**What you should do**
Copy out the entries below verbatim, the stretch from the start through the line containing "will (x=991, y=229).".

**Data to use**
- - -
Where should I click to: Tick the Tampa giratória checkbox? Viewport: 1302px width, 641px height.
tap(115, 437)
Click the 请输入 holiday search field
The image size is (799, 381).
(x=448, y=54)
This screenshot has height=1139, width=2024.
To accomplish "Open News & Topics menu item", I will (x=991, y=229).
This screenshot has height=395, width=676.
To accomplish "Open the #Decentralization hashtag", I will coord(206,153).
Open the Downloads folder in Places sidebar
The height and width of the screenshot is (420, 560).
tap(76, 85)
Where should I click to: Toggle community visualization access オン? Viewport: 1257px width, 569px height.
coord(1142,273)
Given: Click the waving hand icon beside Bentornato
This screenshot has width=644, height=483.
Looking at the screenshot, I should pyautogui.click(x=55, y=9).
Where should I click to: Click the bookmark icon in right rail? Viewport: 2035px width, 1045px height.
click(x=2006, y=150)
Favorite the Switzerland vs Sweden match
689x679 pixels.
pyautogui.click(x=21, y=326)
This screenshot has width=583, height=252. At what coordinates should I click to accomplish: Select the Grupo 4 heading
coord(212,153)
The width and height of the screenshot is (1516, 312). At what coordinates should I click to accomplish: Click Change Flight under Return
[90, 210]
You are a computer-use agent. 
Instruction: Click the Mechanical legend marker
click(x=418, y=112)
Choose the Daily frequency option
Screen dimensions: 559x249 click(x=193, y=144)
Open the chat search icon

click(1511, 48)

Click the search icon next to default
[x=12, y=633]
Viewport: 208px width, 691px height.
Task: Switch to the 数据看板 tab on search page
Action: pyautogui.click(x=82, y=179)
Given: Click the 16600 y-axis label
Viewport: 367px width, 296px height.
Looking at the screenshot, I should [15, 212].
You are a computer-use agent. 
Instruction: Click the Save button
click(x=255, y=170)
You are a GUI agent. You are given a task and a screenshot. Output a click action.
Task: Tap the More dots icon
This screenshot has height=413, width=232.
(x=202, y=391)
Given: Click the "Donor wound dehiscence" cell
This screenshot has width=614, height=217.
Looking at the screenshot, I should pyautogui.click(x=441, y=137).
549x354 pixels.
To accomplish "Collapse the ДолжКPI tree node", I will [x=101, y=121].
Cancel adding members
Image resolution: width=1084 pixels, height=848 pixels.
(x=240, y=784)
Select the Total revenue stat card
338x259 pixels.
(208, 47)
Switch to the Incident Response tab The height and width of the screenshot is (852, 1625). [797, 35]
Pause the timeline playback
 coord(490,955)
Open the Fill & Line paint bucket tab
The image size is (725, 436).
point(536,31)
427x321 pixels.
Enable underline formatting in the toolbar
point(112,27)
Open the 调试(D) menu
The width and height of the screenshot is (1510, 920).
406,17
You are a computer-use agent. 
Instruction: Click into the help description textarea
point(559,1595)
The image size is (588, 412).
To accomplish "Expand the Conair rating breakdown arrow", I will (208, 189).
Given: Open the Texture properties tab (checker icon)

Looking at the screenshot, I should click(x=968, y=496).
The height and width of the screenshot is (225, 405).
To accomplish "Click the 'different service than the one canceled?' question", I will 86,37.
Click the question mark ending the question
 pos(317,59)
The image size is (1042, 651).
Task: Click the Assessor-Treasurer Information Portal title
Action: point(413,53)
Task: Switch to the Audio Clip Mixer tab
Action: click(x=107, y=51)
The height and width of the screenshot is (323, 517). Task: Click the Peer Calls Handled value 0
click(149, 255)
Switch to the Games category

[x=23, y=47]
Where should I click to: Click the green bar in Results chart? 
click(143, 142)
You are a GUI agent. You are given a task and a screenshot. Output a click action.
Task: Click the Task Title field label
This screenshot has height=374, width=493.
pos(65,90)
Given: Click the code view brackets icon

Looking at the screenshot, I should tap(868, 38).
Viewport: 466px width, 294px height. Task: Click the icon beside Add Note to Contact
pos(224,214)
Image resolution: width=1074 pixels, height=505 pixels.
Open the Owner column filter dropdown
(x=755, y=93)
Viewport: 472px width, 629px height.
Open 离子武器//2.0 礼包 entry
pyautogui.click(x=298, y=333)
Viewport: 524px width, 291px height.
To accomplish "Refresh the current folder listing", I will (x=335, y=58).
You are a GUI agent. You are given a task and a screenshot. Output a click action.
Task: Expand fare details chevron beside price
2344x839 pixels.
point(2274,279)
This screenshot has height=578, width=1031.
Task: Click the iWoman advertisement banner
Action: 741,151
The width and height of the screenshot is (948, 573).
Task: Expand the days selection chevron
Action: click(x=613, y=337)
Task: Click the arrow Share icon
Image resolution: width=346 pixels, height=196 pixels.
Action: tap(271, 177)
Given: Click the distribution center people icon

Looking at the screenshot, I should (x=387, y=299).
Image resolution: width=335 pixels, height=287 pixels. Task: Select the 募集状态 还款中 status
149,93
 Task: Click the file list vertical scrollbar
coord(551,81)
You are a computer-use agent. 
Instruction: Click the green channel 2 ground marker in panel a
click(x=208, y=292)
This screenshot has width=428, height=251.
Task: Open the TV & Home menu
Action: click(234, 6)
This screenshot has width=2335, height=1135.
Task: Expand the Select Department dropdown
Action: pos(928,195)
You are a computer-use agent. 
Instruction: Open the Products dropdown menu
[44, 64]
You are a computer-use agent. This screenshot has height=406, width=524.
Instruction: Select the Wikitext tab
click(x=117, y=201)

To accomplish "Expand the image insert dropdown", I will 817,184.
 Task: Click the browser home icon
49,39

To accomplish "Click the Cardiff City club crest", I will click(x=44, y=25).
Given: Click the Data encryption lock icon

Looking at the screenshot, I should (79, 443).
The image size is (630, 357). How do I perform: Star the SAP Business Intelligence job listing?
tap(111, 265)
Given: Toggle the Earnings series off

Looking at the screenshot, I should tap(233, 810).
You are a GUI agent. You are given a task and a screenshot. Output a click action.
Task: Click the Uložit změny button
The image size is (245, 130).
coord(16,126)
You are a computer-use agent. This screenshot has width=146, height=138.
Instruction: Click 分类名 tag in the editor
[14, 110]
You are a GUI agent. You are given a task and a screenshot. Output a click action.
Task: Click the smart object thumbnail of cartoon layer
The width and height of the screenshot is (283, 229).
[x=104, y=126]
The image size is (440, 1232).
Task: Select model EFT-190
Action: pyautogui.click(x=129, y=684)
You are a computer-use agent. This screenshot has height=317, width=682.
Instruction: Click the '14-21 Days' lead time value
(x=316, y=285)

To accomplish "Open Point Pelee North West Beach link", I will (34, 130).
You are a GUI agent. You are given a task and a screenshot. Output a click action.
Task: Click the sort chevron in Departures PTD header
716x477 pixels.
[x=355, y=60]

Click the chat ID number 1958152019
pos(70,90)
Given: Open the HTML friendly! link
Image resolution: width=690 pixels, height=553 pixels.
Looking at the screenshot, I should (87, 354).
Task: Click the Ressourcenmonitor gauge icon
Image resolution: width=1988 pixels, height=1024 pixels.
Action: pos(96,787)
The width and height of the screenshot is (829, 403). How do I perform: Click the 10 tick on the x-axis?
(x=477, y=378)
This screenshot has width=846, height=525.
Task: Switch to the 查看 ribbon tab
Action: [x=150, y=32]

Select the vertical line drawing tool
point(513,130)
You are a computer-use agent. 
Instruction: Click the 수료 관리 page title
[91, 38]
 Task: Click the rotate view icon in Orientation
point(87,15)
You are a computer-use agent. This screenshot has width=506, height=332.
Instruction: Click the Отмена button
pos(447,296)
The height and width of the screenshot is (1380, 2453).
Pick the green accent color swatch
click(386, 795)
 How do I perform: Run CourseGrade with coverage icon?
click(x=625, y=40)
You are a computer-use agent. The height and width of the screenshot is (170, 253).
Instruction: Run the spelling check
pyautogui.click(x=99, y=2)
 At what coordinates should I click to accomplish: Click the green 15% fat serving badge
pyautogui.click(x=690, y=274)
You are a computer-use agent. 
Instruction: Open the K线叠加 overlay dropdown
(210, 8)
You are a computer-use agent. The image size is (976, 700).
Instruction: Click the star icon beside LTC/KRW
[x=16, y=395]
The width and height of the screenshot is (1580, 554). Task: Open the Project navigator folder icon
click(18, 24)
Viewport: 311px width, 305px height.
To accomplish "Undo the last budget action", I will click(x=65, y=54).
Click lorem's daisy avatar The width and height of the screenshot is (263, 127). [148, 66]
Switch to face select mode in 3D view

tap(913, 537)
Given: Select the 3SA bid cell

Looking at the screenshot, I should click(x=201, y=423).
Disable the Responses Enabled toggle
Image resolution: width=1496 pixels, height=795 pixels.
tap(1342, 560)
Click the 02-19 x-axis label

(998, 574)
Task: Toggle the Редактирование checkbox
- - -
**Solution for this exercise**
Where should I click to: Tick the Tampa giratória checkbox? Viewport: 1302px width, 641px height.
tap(115, 437)
Click the 请输入 holiday search field
The image size is (799, 381).
(x=448, y=54)
This screenshot has height=1139, width=2024.
To accomplish "Open News & Topics menu item", I will (x=991, y=229).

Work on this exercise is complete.